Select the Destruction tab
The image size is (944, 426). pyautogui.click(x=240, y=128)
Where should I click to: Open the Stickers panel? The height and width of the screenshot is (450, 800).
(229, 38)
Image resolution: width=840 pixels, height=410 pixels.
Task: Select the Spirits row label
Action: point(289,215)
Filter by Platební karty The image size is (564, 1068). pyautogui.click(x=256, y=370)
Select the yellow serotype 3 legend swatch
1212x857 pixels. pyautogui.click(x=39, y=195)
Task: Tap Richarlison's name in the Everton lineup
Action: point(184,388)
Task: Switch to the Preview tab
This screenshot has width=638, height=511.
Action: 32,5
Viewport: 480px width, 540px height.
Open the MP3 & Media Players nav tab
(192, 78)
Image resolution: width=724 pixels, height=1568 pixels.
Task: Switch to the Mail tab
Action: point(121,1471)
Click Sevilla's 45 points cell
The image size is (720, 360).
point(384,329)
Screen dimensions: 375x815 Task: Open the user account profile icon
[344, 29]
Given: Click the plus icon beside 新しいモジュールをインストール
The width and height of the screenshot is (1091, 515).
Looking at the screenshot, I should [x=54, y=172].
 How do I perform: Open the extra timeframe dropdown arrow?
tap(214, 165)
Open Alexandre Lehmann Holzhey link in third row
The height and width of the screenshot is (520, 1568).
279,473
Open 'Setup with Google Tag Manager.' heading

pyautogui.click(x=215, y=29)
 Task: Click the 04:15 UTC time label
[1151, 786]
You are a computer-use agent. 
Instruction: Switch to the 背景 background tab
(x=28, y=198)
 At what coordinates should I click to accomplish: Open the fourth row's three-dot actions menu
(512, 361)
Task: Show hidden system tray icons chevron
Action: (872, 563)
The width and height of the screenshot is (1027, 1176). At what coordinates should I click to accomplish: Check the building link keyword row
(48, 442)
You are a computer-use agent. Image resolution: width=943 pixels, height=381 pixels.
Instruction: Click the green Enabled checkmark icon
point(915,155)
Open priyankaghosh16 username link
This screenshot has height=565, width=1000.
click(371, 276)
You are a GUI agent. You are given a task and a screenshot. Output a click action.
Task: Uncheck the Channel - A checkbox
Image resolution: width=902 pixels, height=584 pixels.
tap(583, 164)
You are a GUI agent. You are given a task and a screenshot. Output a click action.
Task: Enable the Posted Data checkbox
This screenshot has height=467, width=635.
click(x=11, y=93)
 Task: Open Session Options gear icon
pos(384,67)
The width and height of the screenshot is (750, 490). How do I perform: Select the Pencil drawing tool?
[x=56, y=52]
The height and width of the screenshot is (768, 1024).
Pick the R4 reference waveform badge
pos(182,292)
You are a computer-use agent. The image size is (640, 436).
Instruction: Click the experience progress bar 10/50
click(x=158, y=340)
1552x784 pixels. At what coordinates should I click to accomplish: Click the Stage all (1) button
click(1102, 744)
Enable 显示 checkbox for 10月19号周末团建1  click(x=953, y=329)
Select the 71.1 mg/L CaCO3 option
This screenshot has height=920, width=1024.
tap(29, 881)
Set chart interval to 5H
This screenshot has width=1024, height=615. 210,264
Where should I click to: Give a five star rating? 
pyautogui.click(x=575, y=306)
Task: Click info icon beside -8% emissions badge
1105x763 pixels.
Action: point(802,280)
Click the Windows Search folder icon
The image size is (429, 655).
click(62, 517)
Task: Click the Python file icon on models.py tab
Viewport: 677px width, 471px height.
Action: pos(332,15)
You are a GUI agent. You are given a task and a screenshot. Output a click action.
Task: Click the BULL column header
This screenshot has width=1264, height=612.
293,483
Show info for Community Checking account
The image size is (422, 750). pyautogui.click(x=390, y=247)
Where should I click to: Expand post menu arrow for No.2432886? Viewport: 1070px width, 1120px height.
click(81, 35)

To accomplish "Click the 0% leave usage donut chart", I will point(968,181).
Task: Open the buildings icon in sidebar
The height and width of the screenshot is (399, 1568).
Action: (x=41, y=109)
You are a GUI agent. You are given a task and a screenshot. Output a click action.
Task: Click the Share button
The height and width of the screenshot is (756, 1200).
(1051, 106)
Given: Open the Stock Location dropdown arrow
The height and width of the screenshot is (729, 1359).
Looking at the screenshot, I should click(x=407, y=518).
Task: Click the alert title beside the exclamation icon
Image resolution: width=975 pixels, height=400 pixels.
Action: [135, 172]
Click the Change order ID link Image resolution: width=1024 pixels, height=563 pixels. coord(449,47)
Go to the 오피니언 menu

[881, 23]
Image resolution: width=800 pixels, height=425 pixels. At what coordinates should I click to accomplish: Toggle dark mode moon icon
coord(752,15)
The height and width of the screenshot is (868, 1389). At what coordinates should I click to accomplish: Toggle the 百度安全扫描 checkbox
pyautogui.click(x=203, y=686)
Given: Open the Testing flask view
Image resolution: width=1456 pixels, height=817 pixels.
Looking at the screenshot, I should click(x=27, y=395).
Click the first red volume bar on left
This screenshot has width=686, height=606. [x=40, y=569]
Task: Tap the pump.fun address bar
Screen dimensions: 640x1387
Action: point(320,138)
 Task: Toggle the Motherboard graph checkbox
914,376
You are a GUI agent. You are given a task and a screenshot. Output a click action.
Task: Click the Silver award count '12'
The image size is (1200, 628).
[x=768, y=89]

——————

* _Work order_
Every line of the data above should be retyped precisely.

* _Output of the task_
Select the Destruction tab
The image size is (944, 426). pyautogui.click(x=240, y=128)
Where should I click to: Open the Stickers panel? The height and width of the screenshot is (450, 800).
(229, 38)
Image resolution: width=840 pixels, height=410 pixels.
Task: Select the Spirits row label
Action: point(289,215)
Filter by Platební karty The image size is (564, 1068). pyautogui.click(x=256, y=370)
Select the yellow serotype 3 legend swatch
1212x857 pixels. pyautogui.click(x=39, y=195)
Task: Tap Richarlison's name in the Everton lineup
Action: point(184,388)
Task: Switch to the Preview tab
This screenshot has width=638, height=511.
Action: 32,5
Viewport: 480px width, 540px height.
Open the MP3 & Media Players nav tab
(192, 78)
Image resolution: width=724 pixels, height=1568 pixels.
Task: Switch to the Mail tab
Action: point(121,1471)
Click Sevilla's 45 points cell
The image size is (720, 360).
point(384,329)
Screen dimensions: 375x815 Task: Open the user account profile icon
[344, 29]
Given: Click the plus icon beside 新しいモジュールをインストール
The width and height of the screenshot is (1091, 515).
Looking at the screenshot, I should [x=54, y=172].
 How do I perform: Open the extra timeframe dropdown arrow?
tap(214, 165)
Open Alexandre Lehmann Holzhey link in third row
The height and width of the screenshot is (520, 1568).
279,473
Open 'Setup with Google Tag Manager.' heading

pyautogui.click(x=215, y=29)
 Task: Click the 04:15 UTC time label
[1151, 786]
You are a computer-use agent. 
Instruction: Switch to the 背景 background tab
(x=28, y=198)
 At what coordinates should I click to accomplish: Open the fourth row's three-dot actions menu
(512, 361)
Task: Show hidden system tray icons chevron
Action: (872, 563)
The width and height of the screenshot is (1027, 1176). At what coordinates should I click to accomplish: Check the building link keyword row
(48, 442)
You are a computer-use agent. Image resolution: width=943 pixels, height=381 pixels.
Instruction: Click the green Enabled checkmark icon
point(915,155)
Open priyankaghosh16 username link
This screenshot has height=565, width=1000.
click(371, 276)
You are a GUI agent. You are given a task and a screenshot. Output a click action.
Task: Uncheck the Channel - A checkbox
Image resolution: width=902 pixels, height=584 pixels.
tap(583, 164)
You are a GUI agent. You are given a task and a screenshot. Output a click action.
Task: Enable the Posted Data checkbox
This screenshot has height=467, width=635.
click(x=11, y=93)
 Task: Open Session Options gear icon
pos(384,67)
The width and height of the screenshot is (750, 490). How do I perform: Select the Pencil drawing tool?
[x=56, y=52]
The height and width of the screenshot is (768, 1024).
Pick the R4 reference waveform badge
pos(182,292)
You are a computer-use agent. The image size is (640, 436).
Instruction: Click the experience progress bar 10/50
click(x=158, y=340)
1552x784 pixels. At what coordinates should I click to accomplish: Click the Stage all (1) button
click(1102, 744)
Enable 显示 checkbox for 10月19号周末团建1  click(x=953, y=329)
Select the 71.1 mg/L CaCO3 option
This screenshot has height=920, width=1024.
tap(29, 881)
Set chart interval to 5H
This screenshot has width=1024, height=615. 210,264
Where should I click to: Give a five star rating? 
pyautogui.click(x=575, y=306)
Task: Click info icon beside -8% emissions badge
1105x763 pixels.
Action: point(802,280)
Click the Windows Search folder icon
The image size is (429, 655).
click(62, 517)
Task: Click the Python file icon on models.py tab
Viewport: 677px width, 471px height.
Action: pos(332,15)
You are a GUI agent. You are given a task and a screenshot. Output a click action.
Task: Click the BULL column header
This screenshot has width=1264, height=612.
293,483
Show info for Community Checking account
The image size is (422, 750). pyautogui.click(x=390, y=247)
Where should I click to: Expand post menu arrow for No.2432886? Viewport: 1070px width, 1120px height.
click(81, 35)

To accomplish "Click the 0% leave usage donut chart", I will point(968,181).
Task: Open the buildings icon in sidebar
The height and width of the screenshot is (399, 1568).
Action: (x=41, y=109)
You are a GUI agent. You are given a task and a screenshot. Output a click action.
Task: Click the Share button
The height and width of the screenshot is (756, 1200).
(1051, 106)
Given: Open the Stock Location dropdown arrow
The height and width of the screenshot is (729, 1359).
Looking at the screenshot, I should click(x=407, y=518).
Task: Click the alert title beside the exclamation icon
Image resolution: width=975 pixels, height=400 pixels.
Action: [135, 172]
Click the Change order ID link Image resolution: width=1024 pixels, height=563 pixels. coord(449,47)
Go to the 오피니언 menu

[881, 23]
Image resolution: width=800 pixels, height=425 pixels. At what coordinates should I click to accomplish: Toggle dark mode moon icon
coord(752,15)
The height and width of the screenshot is (868, 1389). At what coordinates should I click to accomplish: Toggle the 百度安全扫描 checkbox
pyautogui.click(x=203, y=686)
Given: Open the Testing flask view
Image resolution: width=1456 pixels, height=817 pixels.
Looking at the screenshot, I should click(x=27, y=395).
Click the first red volume bar on left
This screenshot has width=686, height=606. [x=40, y=569]
Task: Tap the pump.fun address bar
Screen dimensions: 640x1387
Action: point(320,138)
 Task: Toggle the Motherboard graph checkbox
914,376
You are a GUI agent. You are given a task and a screenshot. Output a click action.
Task: Click the Silver award count '12'
The image size is (1200, 628).
[x=768, y=89]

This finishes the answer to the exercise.